Orang sekampung memanggilnya Bu Rukayah, warga desa Slambrit Kecamatan Kraton Kabupaten Pasuruan. Sosok perempuan pengusaha roti goreng yang memulai usaha dari hasil telaten mengintip.Â
Selama 7 hari dia mengamati penjual roti goreng. Setiap pagi mendatangi, membeli sambil matanya penuh selidik menatap tangan lelaki penjual roti goreng di pasar yang sedang disasar Rukayah menjadi obyek penelitian.
 Laiknya seorang "detektif". Tak henti dia melihat, mengamati, mencatat dalam otak.  Bahan yang digunakan, cara membuat hingga penyajian. Semua dia perhatikan dengan seksama. Dicatat segala sesuatunya untuk kemudian mencobanya di rumah.

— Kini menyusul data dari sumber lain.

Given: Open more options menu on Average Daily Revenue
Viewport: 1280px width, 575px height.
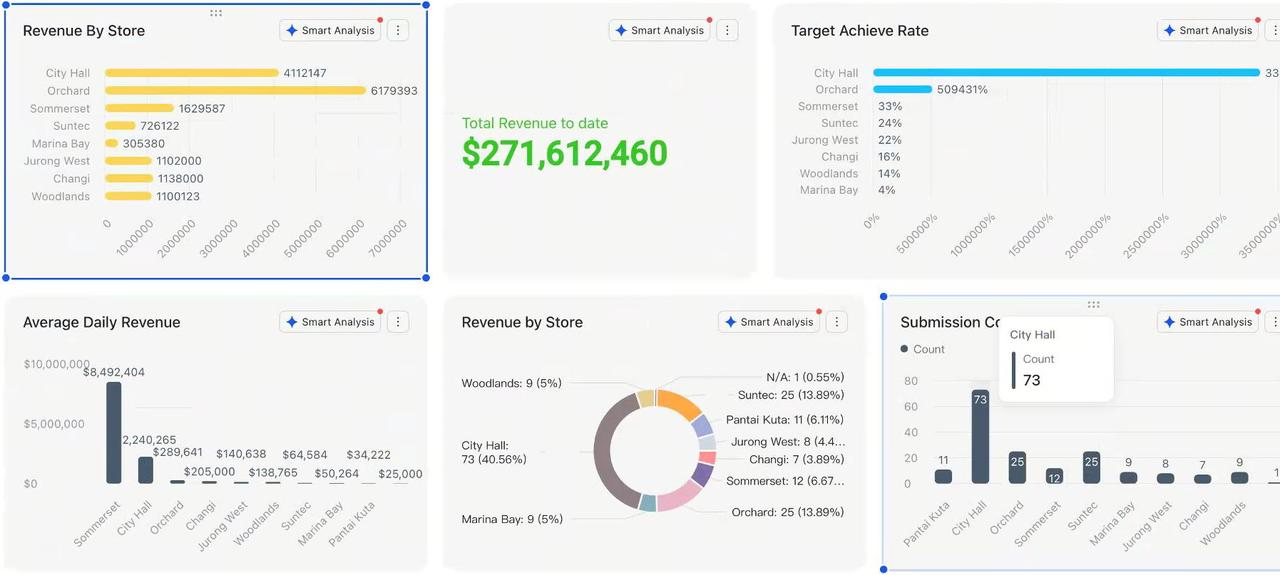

Coba salah, coba salah sampai akhirnya bisa jadi sebentuk roti goreng yang layak dikonsumsi untuk dijual. Hobinya membuat kue membuatnya bisa menerapkan ilmu "curian" itu.
Maklum, kata Rukayah,"itu kan rahasia. Jadi saya tidak berani bertanya".
Usahanya terbilang lancar. Perhari mampu menghabiskan 60 kg tepung. Perkiraan jumlah yang dihasilkan 2000 roti goreng. Dengan harga yang dipatok Rp.800 per satu buah roti.
Dahulu sebelum pandemi, perempuan single parent yang harus berjuang menghidupi 2 buah hati itu pernah berjaya. Bahkan sulungnya yang bernama Toris bisa menjadi Sarjana alumnus kampus ternama di Malang, Universitas Muhammadiyah Malang Fakultas Hukum juga berkat sentuhan hasil roti goreng.
Berkah berbuah. Itu yang dialami Rukayah. Roti Goreng telah berhasil menjadikannya sosok mandiri walau tanpa kehadiran suami.
Pandemi dan kondisi kesehatan yang bermasalah membuat Rukayah tak bisa betkutik. Kanker lidah membuatnya harus kemoterapi rutin. Kesakitan yang mendera tidak memungkinkan dia menjalankan usaha sementara.
Untunglah sang sulung Toris. sudah lulus dan bisa diandalkan. Sumber isi periuk rumah diambil alih Toris. Ada ibu bu Rukayah pula tinggal serumah selain adik Toris yang masih kecil. 3 Nyawa dalam tanggungan Toris kini. Membuat Bu Rukayah ingin segera terbebas dari sakit dan turun lagi ke gelanggang, mendampingi si sulung.
Kondisi yang sulit di tengah rumitnya napas ekonomi  berbagai sektor di negeri ini. Namun begitu Bu Rukayah tidak putus asa. Dia jalani pengobatan sepenuh sabar untuk kemudian bangkit kembali berjualan.
"Nganggur itu tidak enak. Saya ingin berjualan roti goreng lagi. Meskipun kondisi tidak bisa seperti dulu. Terakhir saat pandemi melanda, saya bisa menghabiskan 3 kilo yang artinya ada 100 roti goreng berhasil saya bikin. Bisa menghasilkan uang itu menyenangkan." Tutur Bu Rukayah dengan pandangan harapan.
Perlahan kondisi kesehatannya  membaik. New Normal yang bergema membuatnya kembali bersemangat untuk bangkit menjual roti goreng lagi. Punya usaha lagi. Menghasilkan uang sendiri. Sesuatu yang pernah dia jalani dan telah membuatnya menjadi sosok sangat berarti.